Short-Chain Fatty Acids (SCFAs)

Short-Chain Fatty Acids result from bacterial fermentation of dietary fibers and resistant starch in our gut. They constitute the main source of nutrition for the cells in the colon and play an important role in our health. It was found that SCFAs can help reduce the risk of inflammatory diseases, digestive disorders, type 2 diabetes, and colon cancer as well as play an important role in the microbiota-gut-brain crosstalk.

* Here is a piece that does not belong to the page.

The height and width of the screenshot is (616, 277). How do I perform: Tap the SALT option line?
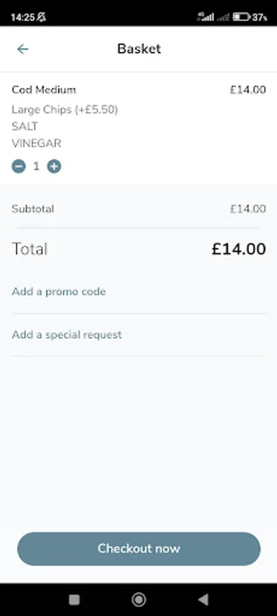click(25, 127)
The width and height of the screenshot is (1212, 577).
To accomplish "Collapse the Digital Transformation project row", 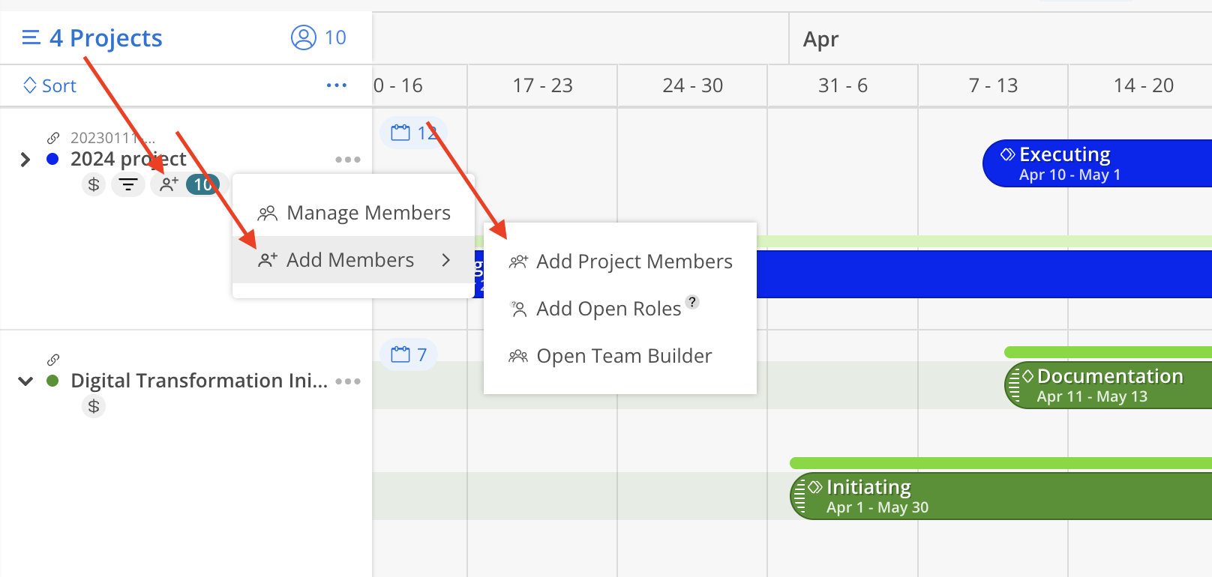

Acetic acid, propionic acid, and butyric acid constitute the three most common SCFAs. Acetic acid, the shortest of the fatty acids, operates as an energy source for our muscles and also helps to keep the pH of the gut environment stable. Butyric acid has anti-inflammatory effects and contributes to cholesterol stabilization. Research has shown that it is involved in the treatment/prevention of Crohn’s disease, colon cancer [1] and type 2 diabetes. Propionic acid, like butyrate, protects against inflammations and may play a role in the prevention of colon cancer. Moreover, this SCFA is essential for our immune system and oral health.

Gut microbiota plays an important role in the bidirectional communication between the gut-brain axis, through various signaling mechanisms. Specifically, research has related the levels of SCFAs to mental and neurological issues [2].

SCFAs food sources

Dietary choices can affect the amount of SCFAs produced in our system. Higher quantities of SCFAs are present in high fiber and low-fat diets, compared to diets with a lower fiber intake [3] As SCFAs are generated through bacterial fermentation of dietary fibers, eating fiber-rich foods (fruits, vegetables, legumes, etc.) leads to increased production of these compounds. Moreover, foods made via bacterial fermentation like butter, cheese, and yogurt, also constitute rich sources of SCFAs [4].

It becomes clear that detecting the concentration of SCFAs in the human body can provide valuable information on one’s nutritional status and therefore health, making timely and beneficial interventions easier.

In Nutrishield, case study III focuses on the assignment of the (co)relation between various metabolites from exhaled breath and dietary quality for children with various diet habits and cognitive abilities. For this, RU has analyzed the breath samples and together with CU performed multivariate modelling to relate these data to the nutritional status. Our preliminary results indicate the potential of breath metabolites and specifically of SCFA to predict nutritional status in children. The next step is to investigate how significant breath metabolites relate to specific elements of the diet (e.g. SCFA in relation to fiber intake).

Furthermore, a non-invasive method via exhaled breath has been validated for measuring and analyzing the SCFA levels [5]. This uses single exhalation and can be applied safely to all categories of participants, including children.

References

1. Scheppach W, Bartram HP, Richter F. Role of short-chain fatty acids in the prevention of colorectal cancer. Eur J Cancer. 1995 Jul-Aug;31A(7-8):1077-80.
2. Silva, Y.P., Bernardi, A., Frozza, R.L. The Role of Short-Chain Fatty Acids From Gut Microbiota in Gut-Brain Communication. Front. Endocrinol. 2020, 11, 25.
3. Ou, J., Carbonero, F., Zoetendal, E. G., Delany, J. P., Wang, M., Newton, K., et al.  Diet, microbiota, and microbial metabolites in colon cancer risk in rural Africans and African Americans. Am. J. Clin. Nutr. , 2013, 98, 111–120.
4. Shimizu H, Masujima Y, Ushiroda C, Mizushima R, Taira S, Ohue-Kitano R, Kimura I. Dietary short-chain fatty acid intake improves the hepatic metabolic condition via FFAR3. Sci Rep. 2019, 9(1):16574.
5. Henderson, B., Lopes Batista, G., Bertinetto, C. G., Meurs, J., Materić, D., Bongers, C. C. W. G., et al.. Exhaled Breath Reflects Prolonged Exercise and Statin Use during a Field Campaign. Metabolites (2021), 11, 192.